Bile duct ligation (BDL) in rats is a well-established experimental model used to study cholestatic liver injury and fibrosis, conditions that mimic severe human liver diseases. These progressive diseases are characterized by impaired bile flow, inflammation, oxidative stress, and ultimately lead to liver failure, often with limited effective pharmacological treatments. This study aimed to investigate the therapeutic potential of the stable gastric pentadecapeptide BPC 157 in mitigating the extensive liver pathology induced by BDL.

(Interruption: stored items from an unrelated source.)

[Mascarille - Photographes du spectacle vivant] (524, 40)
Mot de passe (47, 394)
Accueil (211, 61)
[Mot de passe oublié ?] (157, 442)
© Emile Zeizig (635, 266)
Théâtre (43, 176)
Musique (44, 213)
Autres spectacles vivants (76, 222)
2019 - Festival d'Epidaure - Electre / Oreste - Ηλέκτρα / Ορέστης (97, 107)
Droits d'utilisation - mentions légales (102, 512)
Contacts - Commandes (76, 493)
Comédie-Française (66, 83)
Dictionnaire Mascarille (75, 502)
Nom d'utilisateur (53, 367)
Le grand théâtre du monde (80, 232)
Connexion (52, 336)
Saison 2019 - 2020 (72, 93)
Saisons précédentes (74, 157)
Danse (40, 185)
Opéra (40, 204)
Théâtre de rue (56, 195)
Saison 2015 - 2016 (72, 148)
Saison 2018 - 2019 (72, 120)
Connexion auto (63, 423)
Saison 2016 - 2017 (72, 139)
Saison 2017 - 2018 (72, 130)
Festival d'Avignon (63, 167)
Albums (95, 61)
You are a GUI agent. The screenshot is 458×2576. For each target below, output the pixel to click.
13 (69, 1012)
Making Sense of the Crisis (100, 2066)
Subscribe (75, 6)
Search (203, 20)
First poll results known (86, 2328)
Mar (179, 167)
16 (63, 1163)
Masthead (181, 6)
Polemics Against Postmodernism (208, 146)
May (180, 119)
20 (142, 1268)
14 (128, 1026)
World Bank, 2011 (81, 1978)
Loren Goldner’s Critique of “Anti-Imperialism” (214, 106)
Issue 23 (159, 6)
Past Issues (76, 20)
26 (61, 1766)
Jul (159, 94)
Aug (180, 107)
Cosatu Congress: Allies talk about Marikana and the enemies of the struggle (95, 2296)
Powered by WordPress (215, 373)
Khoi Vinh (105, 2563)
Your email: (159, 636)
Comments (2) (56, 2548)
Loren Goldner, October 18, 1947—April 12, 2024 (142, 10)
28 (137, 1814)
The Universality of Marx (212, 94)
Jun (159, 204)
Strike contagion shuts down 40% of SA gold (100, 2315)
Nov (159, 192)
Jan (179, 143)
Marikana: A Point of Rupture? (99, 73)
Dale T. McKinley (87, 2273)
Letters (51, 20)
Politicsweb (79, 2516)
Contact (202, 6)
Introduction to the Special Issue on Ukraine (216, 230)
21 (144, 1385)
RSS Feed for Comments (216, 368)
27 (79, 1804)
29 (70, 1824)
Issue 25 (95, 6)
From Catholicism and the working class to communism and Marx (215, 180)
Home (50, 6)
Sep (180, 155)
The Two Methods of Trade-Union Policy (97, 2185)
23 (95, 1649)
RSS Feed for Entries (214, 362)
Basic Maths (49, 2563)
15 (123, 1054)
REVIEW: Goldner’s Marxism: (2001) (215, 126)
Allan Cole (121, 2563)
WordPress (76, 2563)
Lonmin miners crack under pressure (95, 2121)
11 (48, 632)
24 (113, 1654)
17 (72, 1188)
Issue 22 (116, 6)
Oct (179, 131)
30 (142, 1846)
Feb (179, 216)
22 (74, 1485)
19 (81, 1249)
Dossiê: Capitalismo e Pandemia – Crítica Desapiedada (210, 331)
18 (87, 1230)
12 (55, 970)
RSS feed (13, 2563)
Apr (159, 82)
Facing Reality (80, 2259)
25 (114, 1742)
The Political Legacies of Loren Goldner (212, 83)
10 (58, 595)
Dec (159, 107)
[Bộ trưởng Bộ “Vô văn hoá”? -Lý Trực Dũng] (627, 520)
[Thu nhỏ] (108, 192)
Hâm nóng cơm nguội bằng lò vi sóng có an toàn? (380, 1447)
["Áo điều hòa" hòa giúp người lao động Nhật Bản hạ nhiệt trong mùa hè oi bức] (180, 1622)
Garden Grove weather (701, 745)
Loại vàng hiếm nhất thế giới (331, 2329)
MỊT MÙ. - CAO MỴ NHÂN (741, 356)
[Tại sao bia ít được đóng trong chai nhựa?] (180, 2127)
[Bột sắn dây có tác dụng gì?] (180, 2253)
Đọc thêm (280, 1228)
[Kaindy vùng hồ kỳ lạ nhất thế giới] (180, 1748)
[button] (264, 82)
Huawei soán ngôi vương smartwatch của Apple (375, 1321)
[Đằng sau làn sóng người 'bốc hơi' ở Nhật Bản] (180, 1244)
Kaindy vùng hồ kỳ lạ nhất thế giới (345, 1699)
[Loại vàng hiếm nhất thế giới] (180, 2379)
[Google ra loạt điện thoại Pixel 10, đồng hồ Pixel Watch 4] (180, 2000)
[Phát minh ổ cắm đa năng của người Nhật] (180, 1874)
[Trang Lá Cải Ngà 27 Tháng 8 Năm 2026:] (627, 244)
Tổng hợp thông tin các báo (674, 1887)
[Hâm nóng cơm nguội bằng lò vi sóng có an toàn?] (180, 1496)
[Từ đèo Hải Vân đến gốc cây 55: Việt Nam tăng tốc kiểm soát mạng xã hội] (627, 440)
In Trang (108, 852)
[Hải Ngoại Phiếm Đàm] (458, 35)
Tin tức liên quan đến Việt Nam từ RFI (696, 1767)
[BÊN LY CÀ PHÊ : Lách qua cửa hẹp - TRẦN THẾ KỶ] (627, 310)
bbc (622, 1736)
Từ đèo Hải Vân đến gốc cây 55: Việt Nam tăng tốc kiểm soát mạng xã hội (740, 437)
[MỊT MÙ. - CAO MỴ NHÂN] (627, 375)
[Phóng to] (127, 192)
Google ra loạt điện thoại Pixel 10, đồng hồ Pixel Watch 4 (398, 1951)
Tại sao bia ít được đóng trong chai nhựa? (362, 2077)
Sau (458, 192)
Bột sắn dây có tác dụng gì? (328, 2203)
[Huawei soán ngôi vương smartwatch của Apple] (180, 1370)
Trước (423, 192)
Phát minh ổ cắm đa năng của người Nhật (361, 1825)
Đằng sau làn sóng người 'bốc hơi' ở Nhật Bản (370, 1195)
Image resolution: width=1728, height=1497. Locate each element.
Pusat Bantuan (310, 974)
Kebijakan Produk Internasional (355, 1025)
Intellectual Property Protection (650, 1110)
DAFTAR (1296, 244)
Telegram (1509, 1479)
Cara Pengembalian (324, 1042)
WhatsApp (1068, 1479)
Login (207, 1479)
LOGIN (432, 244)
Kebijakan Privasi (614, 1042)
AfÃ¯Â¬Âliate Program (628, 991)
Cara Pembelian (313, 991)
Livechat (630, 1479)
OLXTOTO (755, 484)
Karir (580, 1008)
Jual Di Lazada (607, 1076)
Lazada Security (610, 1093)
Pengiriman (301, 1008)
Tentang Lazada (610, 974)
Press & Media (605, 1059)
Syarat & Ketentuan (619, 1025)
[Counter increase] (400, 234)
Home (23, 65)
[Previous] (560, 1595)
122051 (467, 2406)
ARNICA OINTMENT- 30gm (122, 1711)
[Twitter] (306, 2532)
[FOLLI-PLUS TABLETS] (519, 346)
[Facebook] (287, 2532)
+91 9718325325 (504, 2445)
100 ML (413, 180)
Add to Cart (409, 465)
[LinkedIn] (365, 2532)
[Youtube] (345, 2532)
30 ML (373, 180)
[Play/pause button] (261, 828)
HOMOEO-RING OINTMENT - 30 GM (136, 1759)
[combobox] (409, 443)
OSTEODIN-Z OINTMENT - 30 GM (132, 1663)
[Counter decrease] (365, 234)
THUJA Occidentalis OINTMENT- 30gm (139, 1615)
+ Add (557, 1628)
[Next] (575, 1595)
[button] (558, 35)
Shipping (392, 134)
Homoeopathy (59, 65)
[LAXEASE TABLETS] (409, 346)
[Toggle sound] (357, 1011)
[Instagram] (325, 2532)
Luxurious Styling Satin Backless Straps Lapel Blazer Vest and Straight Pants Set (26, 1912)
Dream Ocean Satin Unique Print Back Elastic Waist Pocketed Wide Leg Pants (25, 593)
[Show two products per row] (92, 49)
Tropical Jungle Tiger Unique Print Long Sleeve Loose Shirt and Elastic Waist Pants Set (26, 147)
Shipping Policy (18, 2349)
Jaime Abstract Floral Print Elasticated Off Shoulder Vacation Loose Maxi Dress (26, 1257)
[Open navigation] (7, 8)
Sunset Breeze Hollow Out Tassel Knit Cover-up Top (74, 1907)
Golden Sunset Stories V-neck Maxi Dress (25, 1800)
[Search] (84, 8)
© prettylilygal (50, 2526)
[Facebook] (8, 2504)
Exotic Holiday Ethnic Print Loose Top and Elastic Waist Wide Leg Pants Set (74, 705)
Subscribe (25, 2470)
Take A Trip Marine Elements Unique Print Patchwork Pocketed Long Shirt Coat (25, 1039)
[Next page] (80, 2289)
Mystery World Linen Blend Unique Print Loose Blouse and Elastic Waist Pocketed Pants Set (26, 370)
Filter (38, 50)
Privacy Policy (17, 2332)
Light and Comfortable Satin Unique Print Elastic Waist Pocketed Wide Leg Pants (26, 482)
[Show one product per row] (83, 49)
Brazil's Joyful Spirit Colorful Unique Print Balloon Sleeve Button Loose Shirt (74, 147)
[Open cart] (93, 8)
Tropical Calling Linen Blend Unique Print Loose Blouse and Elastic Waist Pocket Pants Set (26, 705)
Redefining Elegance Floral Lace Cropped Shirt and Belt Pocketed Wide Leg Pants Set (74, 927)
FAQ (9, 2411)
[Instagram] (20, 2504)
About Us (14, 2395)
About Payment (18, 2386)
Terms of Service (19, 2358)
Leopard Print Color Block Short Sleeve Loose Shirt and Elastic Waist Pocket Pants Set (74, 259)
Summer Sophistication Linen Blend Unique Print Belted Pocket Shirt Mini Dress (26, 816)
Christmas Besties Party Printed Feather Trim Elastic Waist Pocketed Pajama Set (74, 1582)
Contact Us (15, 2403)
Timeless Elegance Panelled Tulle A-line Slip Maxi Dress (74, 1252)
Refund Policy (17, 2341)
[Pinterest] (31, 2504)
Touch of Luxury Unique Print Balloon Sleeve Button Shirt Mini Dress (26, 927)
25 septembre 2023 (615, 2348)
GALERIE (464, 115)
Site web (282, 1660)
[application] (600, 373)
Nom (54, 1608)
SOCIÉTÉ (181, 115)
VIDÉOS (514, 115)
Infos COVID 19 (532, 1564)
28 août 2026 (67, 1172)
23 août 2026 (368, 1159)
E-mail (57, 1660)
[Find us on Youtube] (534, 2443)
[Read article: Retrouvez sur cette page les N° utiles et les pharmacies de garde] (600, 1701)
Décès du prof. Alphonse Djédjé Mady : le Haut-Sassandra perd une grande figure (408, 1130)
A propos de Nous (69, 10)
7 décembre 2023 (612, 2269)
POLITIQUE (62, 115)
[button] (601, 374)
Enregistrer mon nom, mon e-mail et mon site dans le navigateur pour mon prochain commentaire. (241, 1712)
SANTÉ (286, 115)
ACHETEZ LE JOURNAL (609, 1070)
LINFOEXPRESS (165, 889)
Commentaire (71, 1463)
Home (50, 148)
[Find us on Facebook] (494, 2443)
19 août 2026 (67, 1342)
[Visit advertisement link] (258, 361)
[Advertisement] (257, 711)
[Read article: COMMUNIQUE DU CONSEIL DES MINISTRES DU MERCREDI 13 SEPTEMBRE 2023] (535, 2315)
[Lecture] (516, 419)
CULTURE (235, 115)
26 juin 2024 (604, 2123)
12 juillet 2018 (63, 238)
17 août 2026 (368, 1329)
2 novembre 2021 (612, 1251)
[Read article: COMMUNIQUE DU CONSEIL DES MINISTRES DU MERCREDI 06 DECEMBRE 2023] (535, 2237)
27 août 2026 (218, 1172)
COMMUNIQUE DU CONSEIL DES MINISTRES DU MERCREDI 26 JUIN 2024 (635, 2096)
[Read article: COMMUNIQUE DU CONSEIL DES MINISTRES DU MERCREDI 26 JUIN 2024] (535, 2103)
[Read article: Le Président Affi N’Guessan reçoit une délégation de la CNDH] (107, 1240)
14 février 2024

BPC 157 treatment consistently and significantly attenuated the severe liver damage observed in BDL rats. Serum levels of ALT (alanine aminotransferase) and AST (aspartate aminotransferase), key indicators of hepatocellular injury, were markedly reduced by 45% and 38% respectively in BPC 157-treated groups compared to untreated controls (p<0.01). Histological analysis of liver tissue further revealed a substantial 60% reduction in the extent of liver fibrosis (collagen deposition) and a 55% decrease in inflammatory cell infiltration in the BPC 157-treated animals. The most significant finding was a remarkable 2.5-fold increase in markers associated with liver regeneration (e.g., proliferating cell nuclear antigen, PCNA) and a 3-fold reduction in oxidative stress markers (e.g., malondialdehyde, MDA) in the BPC 157-treated groups. Furthermore, BPC 157 normalized elevated serum bilirubin levels by 30% and improved bile flow dynamics, suggesting a direct beneficial impact on the cholestatic component of the disease. These effects were observed with both subcutaneous and oral administration routes.